_Recorded data_:

++++

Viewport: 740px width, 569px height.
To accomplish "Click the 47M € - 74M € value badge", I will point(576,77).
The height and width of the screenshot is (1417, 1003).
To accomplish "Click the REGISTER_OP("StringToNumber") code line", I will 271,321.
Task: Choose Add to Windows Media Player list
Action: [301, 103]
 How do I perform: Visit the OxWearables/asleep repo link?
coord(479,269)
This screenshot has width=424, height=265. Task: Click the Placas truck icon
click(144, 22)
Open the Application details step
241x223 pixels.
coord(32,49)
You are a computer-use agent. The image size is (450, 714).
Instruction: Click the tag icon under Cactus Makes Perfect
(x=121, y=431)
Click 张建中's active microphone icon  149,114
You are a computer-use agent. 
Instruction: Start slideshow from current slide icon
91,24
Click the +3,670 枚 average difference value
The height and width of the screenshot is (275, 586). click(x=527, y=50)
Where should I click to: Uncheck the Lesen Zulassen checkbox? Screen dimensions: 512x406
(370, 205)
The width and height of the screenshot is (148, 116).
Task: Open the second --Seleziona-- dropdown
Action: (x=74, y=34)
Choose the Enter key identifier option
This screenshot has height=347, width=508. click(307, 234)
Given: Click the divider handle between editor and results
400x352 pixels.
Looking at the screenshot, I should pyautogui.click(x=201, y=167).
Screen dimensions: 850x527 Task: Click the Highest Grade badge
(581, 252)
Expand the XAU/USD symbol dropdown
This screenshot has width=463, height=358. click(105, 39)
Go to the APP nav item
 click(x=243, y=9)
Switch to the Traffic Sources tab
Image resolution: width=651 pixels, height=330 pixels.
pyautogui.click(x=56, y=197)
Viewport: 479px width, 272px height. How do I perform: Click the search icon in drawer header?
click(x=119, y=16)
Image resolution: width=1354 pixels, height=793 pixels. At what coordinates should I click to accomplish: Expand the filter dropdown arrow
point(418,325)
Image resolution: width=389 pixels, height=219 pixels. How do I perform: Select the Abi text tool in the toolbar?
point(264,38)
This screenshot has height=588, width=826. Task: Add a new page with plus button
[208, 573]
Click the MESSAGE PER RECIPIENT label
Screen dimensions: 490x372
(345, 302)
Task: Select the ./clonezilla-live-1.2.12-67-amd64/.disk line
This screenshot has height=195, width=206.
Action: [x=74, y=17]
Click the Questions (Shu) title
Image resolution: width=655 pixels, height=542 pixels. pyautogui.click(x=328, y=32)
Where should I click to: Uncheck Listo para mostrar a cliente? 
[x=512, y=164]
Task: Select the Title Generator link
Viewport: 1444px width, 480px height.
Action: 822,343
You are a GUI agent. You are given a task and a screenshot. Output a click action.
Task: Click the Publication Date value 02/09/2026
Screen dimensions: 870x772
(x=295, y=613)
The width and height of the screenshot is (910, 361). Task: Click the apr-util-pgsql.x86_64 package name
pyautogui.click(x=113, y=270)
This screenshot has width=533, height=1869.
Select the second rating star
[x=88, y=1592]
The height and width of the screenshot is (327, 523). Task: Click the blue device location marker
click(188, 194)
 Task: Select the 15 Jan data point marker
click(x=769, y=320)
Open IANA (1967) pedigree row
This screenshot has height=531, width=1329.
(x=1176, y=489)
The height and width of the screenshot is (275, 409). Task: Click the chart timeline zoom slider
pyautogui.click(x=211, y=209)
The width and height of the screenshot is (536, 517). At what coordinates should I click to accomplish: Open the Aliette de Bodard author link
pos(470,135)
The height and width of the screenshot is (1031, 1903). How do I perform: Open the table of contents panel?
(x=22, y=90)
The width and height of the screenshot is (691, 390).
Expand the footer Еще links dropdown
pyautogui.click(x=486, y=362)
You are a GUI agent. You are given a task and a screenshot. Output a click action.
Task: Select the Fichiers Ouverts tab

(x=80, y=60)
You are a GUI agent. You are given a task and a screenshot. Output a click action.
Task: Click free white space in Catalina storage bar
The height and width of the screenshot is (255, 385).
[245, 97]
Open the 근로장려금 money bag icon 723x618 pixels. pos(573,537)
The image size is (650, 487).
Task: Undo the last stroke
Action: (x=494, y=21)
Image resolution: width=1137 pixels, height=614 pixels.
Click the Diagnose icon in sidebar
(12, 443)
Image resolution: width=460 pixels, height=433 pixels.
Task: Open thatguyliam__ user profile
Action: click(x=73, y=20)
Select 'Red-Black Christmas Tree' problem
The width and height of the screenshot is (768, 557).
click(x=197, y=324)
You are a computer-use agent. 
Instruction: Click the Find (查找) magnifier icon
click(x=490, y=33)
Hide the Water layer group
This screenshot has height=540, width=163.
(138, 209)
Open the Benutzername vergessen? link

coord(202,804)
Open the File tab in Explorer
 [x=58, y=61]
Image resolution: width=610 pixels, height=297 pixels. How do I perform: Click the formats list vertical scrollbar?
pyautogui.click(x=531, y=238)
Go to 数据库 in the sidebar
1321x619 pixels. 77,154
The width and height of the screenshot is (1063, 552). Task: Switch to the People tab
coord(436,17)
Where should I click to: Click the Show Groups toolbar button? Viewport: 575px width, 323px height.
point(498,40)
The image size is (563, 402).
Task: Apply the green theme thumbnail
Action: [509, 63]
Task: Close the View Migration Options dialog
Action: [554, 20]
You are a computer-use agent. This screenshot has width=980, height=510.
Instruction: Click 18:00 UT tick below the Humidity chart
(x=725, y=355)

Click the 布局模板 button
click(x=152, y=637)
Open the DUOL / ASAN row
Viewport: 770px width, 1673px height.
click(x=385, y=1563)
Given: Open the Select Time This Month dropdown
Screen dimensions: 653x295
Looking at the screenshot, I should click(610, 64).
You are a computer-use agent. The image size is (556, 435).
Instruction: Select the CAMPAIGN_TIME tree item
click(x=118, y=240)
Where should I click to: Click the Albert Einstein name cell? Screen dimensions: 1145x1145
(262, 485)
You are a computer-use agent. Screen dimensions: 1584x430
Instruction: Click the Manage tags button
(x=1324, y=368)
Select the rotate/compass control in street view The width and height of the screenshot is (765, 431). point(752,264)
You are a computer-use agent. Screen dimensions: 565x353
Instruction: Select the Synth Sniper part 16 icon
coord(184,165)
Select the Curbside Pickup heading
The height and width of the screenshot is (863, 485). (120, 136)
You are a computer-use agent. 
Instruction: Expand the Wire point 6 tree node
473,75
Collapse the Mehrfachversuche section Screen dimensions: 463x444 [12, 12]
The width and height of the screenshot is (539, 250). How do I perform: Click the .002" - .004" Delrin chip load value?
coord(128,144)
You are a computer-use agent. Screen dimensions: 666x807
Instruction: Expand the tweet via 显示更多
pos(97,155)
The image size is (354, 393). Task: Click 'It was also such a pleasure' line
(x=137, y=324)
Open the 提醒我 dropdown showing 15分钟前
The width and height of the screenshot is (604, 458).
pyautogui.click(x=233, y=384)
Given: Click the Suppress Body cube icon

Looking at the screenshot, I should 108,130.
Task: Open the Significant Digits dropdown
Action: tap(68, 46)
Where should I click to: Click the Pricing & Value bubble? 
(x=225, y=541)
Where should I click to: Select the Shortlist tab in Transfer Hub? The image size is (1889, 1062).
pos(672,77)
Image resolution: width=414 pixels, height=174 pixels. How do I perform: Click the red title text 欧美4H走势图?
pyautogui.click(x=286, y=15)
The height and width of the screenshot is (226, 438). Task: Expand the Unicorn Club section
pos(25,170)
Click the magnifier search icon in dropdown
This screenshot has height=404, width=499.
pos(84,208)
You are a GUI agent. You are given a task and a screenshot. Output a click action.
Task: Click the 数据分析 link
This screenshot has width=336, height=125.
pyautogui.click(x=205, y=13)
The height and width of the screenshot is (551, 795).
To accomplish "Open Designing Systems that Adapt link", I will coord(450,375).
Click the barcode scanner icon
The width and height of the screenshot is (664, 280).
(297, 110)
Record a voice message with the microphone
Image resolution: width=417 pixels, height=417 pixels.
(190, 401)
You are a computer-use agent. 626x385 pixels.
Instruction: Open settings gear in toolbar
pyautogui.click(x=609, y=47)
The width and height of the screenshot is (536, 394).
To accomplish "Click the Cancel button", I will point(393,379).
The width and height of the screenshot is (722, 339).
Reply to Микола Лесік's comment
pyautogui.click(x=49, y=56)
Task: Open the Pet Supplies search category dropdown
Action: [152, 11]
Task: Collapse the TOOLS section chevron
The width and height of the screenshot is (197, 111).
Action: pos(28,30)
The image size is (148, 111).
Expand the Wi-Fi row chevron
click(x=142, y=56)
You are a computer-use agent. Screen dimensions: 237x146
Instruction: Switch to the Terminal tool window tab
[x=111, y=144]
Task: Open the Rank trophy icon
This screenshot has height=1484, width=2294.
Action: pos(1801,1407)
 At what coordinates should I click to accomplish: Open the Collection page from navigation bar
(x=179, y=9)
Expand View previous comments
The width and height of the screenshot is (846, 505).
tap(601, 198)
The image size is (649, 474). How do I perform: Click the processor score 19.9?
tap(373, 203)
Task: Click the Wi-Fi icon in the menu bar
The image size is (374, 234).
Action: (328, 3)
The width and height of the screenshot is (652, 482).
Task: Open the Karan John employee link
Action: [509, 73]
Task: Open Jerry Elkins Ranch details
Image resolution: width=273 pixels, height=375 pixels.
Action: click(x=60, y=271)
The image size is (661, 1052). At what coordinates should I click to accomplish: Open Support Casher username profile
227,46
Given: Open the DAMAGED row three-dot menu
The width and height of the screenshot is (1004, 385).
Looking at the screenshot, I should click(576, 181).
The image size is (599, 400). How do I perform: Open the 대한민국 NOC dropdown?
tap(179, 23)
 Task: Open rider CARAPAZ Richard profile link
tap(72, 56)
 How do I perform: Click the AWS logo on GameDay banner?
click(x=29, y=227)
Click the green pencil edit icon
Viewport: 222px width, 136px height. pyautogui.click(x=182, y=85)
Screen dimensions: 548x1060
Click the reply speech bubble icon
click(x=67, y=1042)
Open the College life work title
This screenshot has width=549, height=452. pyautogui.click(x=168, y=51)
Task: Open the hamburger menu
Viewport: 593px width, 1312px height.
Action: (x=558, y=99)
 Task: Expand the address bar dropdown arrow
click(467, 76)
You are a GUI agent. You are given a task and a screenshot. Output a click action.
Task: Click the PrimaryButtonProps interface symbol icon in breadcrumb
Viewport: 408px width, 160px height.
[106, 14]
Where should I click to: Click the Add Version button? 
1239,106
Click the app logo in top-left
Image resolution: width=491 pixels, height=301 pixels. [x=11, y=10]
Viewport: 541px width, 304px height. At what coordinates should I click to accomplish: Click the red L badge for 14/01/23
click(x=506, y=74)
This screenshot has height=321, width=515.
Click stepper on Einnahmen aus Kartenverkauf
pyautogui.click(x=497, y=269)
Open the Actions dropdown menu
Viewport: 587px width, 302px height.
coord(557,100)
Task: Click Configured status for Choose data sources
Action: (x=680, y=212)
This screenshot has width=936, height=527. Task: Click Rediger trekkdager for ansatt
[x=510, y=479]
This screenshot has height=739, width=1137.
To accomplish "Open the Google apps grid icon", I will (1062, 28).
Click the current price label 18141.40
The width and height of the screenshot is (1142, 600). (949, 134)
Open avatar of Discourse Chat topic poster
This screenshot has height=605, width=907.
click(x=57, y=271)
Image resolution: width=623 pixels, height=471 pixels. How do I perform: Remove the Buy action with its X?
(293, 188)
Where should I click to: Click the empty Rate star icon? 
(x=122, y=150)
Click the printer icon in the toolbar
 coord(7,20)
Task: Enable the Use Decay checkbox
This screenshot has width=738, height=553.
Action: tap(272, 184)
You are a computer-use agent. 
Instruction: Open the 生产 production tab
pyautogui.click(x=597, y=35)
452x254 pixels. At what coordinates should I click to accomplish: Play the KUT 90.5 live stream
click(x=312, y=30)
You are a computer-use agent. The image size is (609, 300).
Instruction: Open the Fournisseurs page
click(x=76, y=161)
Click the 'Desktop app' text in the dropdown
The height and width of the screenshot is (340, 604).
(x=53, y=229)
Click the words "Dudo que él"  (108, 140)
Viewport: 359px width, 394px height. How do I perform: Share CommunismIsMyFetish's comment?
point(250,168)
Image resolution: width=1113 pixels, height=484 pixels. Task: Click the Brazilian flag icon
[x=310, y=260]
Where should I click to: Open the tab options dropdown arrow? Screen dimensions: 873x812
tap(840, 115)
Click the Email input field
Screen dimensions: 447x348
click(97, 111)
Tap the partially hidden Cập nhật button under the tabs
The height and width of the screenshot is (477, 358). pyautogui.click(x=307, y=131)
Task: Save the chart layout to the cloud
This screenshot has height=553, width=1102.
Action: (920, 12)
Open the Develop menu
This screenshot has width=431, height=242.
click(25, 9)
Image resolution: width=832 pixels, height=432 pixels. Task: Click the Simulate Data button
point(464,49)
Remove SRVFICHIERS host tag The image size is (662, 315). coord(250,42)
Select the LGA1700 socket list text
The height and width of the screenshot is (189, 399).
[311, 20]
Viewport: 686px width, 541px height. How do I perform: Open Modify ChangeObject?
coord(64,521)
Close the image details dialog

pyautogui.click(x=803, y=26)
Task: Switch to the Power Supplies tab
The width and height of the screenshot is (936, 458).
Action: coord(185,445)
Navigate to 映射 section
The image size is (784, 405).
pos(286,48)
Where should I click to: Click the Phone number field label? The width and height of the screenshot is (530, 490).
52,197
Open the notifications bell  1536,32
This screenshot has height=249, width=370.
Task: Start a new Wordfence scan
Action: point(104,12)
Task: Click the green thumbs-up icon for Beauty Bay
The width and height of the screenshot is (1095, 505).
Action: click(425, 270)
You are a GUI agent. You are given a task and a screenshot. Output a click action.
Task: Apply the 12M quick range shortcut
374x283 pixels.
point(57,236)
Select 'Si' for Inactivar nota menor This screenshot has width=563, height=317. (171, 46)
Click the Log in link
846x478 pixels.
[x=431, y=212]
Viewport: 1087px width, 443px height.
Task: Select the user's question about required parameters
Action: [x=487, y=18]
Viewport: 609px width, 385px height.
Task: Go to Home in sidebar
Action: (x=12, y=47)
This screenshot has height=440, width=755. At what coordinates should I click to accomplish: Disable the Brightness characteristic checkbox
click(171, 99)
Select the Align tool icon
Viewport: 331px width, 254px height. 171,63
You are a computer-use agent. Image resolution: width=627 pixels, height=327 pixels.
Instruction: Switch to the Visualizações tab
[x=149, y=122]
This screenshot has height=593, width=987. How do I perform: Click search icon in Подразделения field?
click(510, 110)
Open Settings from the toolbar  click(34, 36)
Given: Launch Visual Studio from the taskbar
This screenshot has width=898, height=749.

++++

_Work order_:
The result is a copy of every line above where the word "Collapse" shows up.

_Response area_:
Collapse the Mehrfachversuche section Screen dimensions: 463x444 [12, 12]
Task: Collapse the TOOLS section chevron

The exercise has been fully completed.